== Segment start ==

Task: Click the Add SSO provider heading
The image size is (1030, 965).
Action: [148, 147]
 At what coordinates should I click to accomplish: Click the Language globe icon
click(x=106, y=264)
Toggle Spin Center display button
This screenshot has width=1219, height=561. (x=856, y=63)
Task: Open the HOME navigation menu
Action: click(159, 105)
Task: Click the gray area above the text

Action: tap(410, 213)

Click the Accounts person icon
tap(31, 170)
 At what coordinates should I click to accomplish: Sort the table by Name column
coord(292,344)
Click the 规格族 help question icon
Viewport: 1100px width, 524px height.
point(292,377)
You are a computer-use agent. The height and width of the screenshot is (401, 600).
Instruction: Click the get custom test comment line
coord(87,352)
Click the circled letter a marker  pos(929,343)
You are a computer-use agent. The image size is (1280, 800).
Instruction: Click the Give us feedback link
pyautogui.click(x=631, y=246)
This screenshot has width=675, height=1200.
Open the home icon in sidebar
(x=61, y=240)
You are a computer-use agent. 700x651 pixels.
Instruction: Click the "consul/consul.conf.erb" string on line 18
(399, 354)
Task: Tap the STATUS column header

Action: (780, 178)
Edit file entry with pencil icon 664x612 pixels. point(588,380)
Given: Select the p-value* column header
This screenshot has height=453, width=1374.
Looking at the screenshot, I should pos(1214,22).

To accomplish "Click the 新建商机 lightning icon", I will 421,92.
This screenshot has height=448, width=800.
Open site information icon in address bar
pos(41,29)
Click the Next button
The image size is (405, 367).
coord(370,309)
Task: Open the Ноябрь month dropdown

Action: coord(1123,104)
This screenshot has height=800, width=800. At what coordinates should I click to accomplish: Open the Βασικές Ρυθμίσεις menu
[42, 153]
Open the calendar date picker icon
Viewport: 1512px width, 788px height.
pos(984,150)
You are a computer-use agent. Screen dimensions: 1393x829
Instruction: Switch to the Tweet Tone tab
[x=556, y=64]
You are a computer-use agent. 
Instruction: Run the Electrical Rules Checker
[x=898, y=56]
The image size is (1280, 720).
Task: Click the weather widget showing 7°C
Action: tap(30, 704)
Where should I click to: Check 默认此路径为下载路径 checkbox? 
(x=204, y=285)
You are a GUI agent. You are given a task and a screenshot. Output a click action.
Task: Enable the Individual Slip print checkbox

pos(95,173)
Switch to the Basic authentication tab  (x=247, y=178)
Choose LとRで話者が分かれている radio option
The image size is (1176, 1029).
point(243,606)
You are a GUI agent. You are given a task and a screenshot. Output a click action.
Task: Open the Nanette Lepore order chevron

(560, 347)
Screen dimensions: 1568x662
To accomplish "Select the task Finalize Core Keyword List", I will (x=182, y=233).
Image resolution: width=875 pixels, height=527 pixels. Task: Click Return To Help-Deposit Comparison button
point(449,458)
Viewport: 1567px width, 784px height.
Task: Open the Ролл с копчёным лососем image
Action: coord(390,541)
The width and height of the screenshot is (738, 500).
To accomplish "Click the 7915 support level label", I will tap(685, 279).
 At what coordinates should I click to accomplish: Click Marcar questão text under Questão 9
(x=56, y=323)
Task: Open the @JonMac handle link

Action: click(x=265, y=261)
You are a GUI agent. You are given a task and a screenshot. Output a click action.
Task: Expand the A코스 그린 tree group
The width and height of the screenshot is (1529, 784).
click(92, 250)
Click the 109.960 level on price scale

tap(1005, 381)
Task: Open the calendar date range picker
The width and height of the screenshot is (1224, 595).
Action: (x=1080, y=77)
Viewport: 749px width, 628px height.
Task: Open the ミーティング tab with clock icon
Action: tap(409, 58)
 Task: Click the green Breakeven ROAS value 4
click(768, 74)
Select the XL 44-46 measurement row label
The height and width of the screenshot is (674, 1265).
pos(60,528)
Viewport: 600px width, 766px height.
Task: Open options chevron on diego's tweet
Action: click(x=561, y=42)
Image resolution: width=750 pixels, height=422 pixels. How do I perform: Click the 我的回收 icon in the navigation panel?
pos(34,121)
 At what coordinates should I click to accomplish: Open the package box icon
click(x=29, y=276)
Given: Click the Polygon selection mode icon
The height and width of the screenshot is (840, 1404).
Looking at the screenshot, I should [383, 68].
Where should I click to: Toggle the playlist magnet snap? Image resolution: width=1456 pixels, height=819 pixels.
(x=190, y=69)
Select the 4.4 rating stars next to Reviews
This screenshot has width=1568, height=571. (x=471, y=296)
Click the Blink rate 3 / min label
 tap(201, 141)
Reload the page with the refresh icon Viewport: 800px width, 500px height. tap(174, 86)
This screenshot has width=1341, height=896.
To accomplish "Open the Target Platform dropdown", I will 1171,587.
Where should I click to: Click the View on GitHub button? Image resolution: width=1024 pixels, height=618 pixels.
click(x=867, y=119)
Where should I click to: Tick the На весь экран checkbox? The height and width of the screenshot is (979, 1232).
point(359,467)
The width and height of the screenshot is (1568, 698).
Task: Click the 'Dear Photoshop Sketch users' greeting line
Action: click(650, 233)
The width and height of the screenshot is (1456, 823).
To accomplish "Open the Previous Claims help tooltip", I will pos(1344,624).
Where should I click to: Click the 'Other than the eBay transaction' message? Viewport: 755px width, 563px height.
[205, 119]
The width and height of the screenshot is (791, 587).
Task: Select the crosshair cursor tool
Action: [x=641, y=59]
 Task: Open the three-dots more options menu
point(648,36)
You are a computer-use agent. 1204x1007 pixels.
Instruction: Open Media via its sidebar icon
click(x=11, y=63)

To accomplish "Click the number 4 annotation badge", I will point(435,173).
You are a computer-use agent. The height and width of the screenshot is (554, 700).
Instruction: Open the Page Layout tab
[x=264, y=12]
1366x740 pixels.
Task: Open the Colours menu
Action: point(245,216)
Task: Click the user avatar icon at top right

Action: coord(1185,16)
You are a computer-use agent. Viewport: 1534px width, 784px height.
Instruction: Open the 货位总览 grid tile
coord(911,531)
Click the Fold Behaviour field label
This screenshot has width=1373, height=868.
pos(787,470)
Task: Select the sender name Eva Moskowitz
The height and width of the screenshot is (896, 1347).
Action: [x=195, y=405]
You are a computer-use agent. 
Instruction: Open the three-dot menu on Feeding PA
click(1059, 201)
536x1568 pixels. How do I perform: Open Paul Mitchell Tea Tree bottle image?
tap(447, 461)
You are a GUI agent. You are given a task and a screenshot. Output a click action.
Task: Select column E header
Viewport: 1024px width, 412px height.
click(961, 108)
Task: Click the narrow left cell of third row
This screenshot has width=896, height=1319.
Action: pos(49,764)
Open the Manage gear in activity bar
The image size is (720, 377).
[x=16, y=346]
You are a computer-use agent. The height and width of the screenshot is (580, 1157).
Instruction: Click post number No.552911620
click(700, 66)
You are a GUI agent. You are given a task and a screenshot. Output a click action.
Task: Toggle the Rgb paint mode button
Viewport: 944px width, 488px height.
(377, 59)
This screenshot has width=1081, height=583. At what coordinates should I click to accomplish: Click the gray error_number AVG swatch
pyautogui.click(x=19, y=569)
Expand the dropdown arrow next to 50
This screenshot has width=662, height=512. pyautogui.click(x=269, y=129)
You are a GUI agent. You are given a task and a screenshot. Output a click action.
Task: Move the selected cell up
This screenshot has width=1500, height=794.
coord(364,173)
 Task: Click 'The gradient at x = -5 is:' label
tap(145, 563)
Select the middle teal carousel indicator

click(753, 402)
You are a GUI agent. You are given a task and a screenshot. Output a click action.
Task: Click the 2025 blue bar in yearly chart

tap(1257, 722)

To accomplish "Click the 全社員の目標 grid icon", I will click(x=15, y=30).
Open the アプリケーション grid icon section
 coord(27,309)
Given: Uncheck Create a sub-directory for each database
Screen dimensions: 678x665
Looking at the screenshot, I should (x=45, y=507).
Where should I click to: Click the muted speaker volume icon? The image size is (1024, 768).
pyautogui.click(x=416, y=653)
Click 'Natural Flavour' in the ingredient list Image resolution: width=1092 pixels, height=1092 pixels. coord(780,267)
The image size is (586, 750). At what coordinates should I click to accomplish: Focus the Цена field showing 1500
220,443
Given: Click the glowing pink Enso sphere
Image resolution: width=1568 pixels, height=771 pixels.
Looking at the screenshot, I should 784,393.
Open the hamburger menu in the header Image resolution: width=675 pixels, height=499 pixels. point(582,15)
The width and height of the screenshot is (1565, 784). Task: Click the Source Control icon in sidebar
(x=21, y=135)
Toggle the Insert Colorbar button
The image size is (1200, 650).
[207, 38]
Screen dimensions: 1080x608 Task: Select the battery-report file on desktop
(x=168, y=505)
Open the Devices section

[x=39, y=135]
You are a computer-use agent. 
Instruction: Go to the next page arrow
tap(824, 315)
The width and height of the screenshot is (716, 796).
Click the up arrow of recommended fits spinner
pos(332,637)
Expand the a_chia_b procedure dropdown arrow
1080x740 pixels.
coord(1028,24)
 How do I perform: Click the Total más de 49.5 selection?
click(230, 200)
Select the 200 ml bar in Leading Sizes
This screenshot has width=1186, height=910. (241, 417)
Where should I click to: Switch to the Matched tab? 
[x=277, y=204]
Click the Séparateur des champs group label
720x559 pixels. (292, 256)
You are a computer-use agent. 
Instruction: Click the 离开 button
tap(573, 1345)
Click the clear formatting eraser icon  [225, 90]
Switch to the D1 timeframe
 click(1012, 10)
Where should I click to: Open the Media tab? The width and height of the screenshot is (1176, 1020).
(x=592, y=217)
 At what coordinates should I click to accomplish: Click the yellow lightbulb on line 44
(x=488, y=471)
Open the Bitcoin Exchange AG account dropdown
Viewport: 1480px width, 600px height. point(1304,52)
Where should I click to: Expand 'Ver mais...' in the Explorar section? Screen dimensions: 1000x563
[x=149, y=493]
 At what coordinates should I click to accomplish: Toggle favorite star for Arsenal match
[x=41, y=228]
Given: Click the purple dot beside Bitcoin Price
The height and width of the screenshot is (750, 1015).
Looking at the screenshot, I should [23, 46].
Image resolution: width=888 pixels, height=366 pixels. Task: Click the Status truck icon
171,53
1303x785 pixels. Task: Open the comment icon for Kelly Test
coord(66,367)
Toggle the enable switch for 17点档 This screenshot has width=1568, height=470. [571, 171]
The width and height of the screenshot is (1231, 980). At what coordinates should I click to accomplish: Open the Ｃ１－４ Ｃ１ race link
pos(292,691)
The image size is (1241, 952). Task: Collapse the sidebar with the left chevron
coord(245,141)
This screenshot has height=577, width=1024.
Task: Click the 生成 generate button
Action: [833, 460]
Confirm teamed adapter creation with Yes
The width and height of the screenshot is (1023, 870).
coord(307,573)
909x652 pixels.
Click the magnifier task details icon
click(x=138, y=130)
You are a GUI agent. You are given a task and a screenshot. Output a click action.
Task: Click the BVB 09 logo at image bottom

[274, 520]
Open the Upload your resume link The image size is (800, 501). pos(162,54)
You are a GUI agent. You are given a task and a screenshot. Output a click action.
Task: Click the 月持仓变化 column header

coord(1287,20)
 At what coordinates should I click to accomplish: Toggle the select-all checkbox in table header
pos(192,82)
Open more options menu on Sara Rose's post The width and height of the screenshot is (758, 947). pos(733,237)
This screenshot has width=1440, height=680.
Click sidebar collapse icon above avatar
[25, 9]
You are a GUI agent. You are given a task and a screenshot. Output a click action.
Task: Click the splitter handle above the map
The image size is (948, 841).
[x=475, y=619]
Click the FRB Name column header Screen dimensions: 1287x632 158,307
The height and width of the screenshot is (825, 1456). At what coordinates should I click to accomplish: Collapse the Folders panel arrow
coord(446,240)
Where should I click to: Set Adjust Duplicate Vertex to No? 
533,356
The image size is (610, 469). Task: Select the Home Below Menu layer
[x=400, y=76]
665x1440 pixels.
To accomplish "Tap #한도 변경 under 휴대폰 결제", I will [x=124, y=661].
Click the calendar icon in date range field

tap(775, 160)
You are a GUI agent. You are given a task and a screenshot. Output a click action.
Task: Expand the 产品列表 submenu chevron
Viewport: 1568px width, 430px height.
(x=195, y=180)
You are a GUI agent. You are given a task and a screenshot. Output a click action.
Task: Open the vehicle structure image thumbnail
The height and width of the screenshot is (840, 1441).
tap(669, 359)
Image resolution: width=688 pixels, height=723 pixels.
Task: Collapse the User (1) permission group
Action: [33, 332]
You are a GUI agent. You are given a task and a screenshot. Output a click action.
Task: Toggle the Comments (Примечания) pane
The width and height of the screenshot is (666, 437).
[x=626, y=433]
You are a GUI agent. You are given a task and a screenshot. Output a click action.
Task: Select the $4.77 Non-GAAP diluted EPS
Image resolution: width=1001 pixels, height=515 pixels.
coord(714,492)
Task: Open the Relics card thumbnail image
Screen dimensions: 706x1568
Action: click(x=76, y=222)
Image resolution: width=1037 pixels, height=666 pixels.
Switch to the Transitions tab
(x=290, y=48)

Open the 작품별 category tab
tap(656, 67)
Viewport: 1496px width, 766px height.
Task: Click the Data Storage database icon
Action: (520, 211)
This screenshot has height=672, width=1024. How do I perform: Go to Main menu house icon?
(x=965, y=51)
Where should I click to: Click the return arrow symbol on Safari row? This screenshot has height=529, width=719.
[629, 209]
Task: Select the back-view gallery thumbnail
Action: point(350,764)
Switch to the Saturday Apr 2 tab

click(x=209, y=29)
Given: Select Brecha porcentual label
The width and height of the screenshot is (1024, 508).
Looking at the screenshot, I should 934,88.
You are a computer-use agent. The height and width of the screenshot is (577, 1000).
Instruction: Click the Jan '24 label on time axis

== Segment end ==

» **TASK BRIEF**
Write out only the lines that run from the line containing "Image resolution: width=750" through the line containing "Given: Click the Polygon selection mode icon", both included, exactly as they appear above.

» **ANSWER BOX**
Image resolution: width=750 pixels, height=422 pixels. How do I perform: Click the 我的回收 icon in the navigation panel?
pos(34,121)
 At what coordinates should I click to accomplish: Open the package box icon
click(x=29, y=276)
Given: Click the Polygon selection mode icon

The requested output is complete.